++++ Supplied records ++++

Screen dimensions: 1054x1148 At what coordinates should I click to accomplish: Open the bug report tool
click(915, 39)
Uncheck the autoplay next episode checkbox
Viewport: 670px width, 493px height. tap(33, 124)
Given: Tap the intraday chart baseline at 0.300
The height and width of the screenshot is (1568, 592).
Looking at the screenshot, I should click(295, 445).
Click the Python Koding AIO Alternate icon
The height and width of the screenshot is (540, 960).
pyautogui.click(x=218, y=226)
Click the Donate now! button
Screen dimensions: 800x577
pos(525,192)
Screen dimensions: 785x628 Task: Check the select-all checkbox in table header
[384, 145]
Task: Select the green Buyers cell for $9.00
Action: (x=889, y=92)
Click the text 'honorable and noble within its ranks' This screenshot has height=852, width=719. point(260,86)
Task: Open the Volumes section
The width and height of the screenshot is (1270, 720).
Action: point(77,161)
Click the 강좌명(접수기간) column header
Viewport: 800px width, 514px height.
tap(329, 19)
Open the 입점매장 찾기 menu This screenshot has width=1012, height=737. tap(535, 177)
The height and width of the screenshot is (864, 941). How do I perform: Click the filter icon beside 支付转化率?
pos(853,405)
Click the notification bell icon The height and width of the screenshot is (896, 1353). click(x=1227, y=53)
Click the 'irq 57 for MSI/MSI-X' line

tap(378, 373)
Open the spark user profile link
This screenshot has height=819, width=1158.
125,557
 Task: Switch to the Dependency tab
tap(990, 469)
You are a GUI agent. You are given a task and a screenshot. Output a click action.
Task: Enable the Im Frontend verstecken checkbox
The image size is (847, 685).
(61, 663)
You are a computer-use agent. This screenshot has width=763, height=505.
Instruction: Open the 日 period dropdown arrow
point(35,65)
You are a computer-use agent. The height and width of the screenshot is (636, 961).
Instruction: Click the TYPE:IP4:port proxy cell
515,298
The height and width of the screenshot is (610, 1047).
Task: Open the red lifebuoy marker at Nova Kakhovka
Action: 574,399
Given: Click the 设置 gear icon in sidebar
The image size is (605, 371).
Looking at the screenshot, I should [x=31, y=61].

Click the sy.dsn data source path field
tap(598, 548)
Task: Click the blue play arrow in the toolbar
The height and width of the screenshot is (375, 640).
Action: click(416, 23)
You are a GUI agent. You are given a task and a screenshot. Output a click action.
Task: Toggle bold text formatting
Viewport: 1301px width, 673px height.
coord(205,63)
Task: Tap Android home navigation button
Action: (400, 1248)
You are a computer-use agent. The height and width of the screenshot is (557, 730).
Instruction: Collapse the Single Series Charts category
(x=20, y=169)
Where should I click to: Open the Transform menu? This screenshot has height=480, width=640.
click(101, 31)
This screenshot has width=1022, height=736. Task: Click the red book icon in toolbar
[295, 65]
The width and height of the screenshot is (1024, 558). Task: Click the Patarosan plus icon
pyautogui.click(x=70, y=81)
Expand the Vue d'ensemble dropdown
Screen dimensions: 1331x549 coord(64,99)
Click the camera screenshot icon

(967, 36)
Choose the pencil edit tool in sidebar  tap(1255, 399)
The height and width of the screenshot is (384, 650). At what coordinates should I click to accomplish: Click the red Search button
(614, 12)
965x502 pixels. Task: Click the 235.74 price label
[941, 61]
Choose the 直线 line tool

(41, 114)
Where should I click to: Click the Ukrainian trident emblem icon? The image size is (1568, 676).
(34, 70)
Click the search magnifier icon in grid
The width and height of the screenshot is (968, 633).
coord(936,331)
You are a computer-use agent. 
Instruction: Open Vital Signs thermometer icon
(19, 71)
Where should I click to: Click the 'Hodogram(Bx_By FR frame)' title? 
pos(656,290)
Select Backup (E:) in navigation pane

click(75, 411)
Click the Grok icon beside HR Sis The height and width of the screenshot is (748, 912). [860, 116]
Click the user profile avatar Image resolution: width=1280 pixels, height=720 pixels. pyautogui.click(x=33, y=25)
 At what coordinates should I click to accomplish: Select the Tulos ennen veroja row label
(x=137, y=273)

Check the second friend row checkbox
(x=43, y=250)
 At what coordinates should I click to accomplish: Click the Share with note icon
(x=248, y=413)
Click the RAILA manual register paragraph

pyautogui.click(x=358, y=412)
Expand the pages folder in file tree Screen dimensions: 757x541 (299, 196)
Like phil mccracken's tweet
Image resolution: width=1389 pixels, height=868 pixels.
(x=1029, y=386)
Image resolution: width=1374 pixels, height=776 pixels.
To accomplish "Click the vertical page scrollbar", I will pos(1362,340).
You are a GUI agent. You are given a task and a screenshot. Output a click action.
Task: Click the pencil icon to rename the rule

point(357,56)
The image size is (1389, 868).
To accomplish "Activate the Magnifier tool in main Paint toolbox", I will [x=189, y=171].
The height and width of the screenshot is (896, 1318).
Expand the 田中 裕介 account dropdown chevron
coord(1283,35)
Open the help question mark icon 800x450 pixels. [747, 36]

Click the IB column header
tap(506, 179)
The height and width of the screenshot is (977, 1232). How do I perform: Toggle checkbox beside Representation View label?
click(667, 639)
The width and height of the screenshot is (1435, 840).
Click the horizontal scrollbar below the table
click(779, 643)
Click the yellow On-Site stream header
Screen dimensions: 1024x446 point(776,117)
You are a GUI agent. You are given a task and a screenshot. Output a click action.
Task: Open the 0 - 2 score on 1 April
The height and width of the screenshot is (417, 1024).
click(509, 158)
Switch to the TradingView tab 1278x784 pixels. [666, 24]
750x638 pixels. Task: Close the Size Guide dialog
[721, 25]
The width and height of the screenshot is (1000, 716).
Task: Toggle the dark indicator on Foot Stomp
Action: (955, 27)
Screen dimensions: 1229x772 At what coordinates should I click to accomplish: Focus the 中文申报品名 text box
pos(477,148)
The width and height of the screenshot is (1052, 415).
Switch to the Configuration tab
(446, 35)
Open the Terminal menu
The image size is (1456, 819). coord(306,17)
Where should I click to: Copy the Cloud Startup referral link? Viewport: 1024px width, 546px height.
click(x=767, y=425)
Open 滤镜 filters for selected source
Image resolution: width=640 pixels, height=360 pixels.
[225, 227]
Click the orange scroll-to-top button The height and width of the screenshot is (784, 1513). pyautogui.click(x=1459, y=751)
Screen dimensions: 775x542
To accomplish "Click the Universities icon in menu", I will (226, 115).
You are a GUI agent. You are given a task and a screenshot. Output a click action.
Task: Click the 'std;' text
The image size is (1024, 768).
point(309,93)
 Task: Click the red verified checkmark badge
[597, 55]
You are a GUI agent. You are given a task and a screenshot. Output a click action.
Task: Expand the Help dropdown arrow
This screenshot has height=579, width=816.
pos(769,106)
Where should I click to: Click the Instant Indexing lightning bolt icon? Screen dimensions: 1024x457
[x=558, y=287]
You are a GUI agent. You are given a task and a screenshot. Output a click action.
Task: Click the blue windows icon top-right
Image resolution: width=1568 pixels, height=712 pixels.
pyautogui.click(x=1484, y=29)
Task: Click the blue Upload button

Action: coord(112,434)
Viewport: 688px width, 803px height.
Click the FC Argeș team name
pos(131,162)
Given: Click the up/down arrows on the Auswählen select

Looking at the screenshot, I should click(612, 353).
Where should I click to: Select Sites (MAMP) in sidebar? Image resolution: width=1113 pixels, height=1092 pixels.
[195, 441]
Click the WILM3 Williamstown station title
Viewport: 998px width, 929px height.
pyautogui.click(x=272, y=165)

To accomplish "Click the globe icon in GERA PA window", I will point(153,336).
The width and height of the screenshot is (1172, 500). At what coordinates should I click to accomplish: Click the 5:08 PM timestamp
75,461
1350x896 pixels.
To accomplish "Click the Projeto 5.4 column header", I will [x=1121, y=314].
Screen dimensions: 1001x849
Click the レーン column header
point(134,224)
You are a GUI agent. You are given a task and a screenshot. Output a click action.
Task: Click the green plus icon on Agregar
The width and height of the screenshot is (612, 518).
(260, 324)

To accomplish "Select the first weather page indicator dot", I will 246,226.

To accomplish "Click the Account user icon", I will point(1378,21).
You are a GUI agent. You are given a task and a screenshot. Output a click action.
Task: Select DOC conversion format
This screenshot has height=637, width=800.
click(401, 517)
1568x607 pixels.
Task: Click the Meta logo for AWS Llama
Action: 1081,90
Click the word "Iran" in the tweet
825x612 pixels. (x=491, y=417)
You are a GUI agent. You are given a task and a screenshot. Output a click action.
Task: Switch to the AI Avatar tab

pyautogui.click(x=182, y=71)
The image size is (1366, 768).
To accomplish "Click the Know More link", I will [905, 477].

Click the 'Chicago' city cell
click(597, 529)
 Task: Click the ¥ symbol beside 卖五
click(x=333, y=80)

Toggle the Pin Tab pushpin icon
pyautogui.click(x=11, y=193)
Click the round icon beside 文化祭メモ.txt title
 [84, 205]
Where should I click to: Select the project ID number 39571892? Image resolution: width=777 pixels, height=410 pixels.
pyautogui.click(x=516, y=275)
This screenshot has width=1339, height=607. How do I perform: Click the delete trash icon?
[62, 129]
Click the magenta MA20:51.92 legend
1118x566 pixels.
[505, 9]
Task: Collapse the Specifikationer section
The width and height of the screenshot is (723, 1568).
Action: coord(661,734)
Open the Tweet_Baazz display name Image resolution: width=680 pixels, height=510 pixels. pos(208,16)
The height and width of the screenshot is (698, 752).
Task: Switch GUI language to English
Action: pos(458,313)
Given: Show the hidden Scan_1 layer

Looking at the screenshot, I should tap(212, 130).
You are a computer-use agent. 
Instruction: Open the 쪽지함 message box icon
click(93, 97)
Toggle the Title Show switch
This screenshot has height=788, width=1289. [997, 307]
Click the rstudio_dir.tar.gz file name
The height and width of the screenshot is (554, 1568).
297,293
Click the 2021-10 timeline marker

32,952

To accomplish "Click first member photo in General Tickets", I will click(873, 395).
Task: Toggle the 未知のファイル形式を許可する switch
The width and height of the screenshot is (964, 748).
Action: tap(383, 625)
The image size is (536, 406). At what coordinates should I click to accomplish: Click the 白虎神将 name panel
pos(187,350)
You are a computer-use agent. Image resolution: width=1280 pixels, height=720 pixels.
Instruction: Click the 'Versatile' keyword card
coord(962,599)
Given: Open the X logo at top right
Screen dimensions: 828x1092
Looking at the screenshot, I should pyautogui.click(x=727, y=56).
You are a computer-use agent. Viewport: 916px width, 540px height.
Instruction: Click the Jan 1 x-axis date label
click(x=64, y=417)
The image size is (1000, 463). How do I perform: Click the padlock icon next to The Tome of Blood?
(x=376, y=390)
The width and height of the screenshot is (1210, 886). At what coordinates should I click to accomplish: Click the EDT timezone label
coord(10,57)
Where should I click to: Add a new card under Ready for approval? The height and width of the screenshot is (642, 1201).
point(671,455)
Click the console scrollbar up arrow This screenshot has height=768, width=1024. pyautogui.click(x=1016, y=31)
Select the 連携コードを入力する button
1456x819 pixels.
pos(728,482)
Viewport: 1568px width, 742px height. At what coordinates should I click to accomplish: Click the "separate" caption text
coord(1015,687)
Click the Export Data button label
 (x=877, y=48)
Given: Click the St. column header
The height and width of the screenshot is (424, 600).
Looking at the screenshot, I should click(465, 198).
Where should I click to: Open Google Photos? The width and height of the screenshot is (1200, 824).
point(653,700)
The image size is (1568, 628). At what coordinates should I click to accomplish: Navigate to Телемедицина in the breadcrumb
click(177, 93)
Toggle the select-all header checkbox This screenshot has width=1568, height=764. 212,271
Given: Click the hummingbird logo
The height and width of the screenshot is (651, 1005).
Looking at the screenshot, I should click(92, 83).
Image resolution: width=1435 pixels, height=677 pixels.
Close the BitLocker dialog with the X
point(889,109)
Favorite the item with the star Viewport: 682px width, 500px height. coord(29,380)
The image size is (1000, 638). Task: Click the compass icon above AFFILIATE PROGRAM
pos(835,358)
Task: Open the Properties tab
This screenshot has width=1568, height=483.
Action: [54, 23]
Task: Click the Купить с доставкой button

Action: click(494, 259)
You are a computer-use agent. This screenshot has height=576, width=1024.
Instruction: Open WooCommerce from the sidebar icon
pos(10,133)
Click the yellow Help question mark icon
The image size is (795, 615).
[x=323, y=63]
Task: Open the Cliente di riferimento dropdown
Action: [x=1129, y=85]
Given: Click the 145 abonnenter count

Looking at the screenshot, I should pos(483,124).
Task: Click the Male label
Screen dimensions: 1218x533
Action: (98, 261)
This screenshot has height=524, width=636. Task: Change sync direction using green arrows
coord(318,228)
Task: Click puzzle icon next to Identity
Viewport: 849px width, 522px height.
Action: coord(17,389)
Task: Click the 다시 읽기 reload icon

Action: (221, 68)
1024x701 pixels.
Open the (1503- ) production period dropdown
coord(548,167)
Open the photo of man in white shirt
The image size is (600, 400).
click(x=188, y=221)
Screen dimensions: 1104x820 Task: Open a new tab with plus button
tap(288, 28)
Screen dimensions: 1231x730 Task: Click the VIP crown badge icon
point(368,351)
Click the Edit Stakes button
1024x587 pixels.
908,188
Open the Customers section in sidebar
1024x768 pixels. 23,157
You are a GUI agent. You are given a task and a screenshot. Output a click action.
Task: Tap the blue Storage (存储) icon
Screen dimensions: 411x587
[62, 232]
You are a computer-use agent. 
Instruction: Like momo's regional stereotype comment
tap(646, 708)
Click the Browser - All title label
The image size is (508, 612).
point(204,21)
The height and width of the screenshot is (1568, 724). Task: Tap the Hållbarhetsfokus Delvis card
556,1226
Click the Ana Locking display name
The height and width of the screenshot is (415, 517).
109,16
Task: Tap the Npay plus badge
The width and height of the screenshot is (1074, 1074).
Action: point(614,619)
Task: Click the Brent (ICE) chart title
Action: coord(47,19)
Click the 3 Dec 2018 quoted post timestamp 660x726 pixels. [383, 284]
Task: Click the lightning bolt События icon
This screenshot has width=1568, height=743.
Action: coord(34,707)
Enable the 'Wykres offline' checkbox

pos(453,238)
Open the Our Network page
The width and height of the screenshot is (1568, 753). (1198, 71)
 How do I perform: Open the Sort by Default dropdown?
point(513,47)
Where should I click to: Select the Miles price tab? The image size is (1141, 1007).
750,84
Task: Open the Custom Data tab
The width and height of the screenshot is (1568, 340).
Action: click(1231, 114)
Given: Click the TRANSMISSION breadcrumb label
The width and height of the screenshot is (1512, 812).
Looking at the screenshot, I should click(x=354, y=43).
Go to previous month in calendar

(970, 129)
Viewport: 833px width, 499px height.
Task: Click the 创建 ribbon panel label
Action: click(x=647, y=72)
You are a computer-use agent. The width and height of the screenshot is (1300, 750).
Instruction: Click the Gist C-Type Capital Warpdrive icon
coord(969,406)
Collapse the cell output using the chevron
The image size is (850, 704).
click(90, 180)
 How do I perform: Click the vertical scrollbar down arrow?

++++

Work to be completed: Only lines that include "question" belong in the answer; copy all of them from the listing.

Result of this task:
Open the help question mark icon 800x450 pixels. [747, 36]
Click the yellow Help question mark icon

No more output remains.